ENZH

How DRAM Works — and Why It Got Scarce

A single DRAM cell drawn as a leaky bucket — one transistor, one capacitor, charge draining out, being refilled thousands of times a secondA single DRAM cell drawn as a leaky bucket — one transistor, one capacitor, charge draining out, being refilled thousands of times a second

If you tried to build a PC or upgrade a phone in the back half of 2025, you already felt this post before you read it. A DDR5 kit that cost a certain amount in early 2025 cost two to three times that by year-end — spot prices on some 16Gb DDR5 chips ran from about $6.84 in September to $27.20 in December. That's nearly a 300% jump in three months, per spot-market data tracked by TrendForce. Phone makers started warning that next year's models would cost more, or quietly shipped less RAM in the same chassis. The thing getting more expensive was not the processor. It was the memory.

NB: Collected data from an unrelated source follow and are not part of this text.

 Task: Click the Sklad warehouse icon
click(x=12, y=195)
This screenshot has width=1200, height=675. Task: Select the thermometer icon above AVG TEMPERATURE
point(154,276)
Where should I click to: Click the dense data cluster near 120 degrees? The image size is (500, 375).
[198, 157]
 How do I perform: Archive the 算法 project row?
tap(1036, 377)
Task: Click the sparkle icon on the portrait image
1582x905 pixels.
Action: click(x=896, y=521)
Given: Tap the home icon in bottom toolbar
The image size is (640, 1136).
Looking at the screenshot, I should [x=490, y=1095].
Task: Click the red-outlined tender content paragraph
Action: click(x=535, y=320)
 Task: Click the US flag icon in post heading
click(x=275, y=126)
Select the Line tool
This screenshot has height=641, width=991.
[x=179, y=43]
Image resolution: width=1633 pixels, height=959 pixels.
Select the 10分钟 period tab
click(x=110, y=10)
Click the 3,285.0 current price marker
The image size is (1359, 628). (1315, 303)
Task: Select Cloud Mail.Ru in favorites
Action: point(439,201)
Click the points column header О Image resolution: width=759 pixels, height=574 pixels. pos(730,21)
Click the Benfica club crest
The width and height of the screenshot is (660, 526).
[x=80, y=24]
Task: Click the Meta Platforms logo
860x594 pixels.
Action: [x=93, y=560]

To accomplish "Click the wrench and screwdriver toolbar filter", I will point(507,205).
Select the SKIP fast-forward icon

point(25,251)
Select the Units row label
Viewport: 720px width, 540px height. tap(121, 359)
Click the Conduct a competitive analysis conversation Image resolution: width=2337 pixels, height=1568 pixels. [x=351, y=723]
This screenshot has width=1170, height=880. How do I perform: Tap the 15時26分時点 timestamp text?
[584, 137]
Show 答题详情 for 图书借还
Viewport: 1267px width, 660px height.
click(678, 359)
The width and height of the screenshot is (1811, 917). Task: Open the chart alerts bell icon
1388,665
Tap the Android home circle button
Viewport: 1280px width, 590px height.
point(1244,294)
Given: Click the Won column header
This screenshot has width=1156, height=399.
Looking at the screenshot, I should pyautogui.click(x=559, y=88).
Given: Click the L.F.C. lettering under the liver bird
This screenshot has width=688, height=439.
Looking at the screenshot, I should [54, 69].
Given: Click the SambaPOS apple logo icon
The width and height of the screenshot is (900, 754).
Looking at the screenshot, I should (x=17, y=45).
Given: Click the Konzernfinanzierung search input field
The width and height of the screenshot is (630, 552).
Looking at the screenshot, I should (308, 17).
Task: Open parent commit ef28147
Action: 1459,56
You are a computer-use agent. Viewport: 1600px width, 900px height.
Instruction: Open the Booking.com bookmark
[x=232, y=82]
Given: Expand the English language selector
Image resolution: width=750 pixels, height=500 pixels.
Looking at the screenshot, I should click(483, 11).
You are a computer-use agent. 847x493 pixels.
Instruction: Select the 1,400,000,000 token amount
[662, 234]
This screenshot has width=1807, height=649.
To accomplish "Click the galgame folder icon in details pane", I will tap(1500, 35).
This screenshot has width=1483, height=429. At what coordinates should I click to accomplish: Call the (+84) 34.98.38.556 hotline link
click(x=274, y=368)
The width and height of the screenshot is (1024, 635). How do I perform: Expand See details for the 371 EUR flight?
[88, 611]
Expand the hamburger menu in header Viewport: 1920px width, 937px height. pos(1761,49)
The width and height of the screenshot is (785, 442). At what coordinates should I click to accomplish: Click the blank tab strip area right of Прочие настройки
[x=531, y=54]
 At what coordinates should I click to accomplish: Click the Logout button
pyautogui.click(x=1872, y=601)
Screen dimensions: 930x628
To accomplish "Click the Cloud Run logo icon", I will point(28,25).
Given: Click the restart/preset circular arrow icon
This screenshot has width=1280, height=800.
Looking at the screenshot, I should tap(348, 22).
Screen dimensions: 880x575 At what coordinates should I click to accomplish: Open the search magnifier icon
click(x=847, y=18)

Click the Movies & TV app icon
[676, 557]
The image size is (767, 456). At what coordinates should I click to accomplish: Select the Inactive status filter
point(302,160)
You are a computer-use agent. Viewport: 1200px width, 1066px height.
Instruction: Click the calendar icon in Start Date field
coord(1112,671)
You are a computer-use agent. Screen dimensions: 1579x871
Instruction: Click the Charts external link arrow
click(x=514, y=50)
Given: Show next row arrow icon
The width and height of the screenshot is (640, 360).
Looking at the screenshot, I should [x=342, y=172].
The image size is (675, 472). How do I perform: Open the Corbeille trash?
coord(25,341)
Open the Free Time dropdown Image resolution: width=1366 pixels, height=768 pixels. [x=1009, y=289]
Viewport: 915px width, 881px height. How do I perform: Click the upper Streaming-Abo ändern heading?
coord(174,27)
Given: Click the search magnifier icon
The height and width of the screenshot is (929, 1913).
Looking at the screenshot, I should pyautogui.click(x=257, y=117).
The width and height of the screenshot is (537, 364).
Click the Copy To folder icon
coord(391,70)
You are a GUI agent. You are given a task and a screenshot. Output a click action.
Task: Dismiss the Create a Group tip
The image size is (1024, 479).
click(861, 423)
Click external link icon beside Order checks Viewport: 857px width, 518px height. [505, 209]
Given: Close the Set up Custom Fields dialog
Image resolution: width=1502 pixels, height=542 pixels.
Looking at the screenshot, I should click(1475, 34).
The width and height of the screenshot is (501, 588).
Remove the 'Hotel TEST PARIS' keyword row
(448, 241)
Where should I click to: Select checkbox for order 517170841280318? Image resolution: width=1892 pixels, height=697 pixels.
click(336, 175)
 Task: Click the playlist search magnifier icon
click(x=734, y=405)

In the last post I argued that the bottleneck inside a modern AI accelerator stopped being raw FLOPS years ago — it's memory bandwidth and capacity. I finance the machines AI runs on, and the line item that surprises people most when they see a server bill is how much of it is just memory. So this post goes down one level: what is DRAM, physically, and why is something we've been mass-producing since the 1970s suddenly the scarce, expensive thing?

The answer starts with a bucket that leaks.

DRAM remembers by holding a charge that's always draining away

The basic unit of DRAM — the thing that stores one bit — is almost insultingly simple. It's one transistor and one capacitor. Engineers call it 1T1C. The capacitor holds an electric charge: charged means 1, empty means 0. The transistor is a gate that lets you read or write that charge.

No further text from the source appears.